Units: Absolute | Corner Specification: (left, top, right, bottom)

Also known as: xyxy

One of the most common formats, this format is named after the Pascal VOC dataset which used it.

Bounding box defined in the Pascal VOC format

Albumentations

Units: Normalized | Corner Specifications: (left, top, right, bottom)

Also known as: xyxyn

This format is used by the Albumentations image augmentation library.

Bounding box defined in the Albumentations format

COCO

Units: Absolute | Corner Specification: (left, top, width, height)

Also known as: xywh

Named after the popular COCO dataset, this is perhaps the most common bounding box format used in datasets currently.

In addition to the bounding box format, the COCO dataset also introduced a standardized format for object detection and segmentation labels. Because of the importance of the COCO dataset in computer vision, all of these are now pretty much the standard for datasets today.

‍

YOLO

Units: Normalized | Corner Specification: (center_x, center_y, width, height)

Also known as: cxcywhn

This format was popularized by the YOLO family of models, including YOLOv5, YOLOv8, and YOLO-World.. The reason to use the center coordinate as an anchor instead of the top-left was because the YOLO models directly predicted the center of the boxes, so this data format made it easier.

CreateML

Units: Absolute | Corner Specification: (center_x, center_ y, width, height)

Also known as cxcywh

The default in Apple’s CreateML MLObjectDetector. It is probably the least used of the 5 formats listed here.

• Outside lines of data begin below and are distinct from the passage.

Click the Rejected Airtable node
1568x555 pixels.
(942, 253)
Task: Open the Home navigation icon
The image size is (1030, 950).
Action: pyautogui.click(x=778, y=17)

Bounding box defined in the CreateML format

Summary

That's basically it! Hopefully this article helped to demystify the differences between the various bounding box formats that you encounter in your computer vision journey.

If you want get hands on with bounding boxes in code, I highly recommend A Guide to Bounding Box Formats and How to Draw Them by Daniel Bourke over at learnml.io. In it, they have a code-along that shows you how to manipulate bounding boxes in Python and visualize them. Otherwise, happy coding!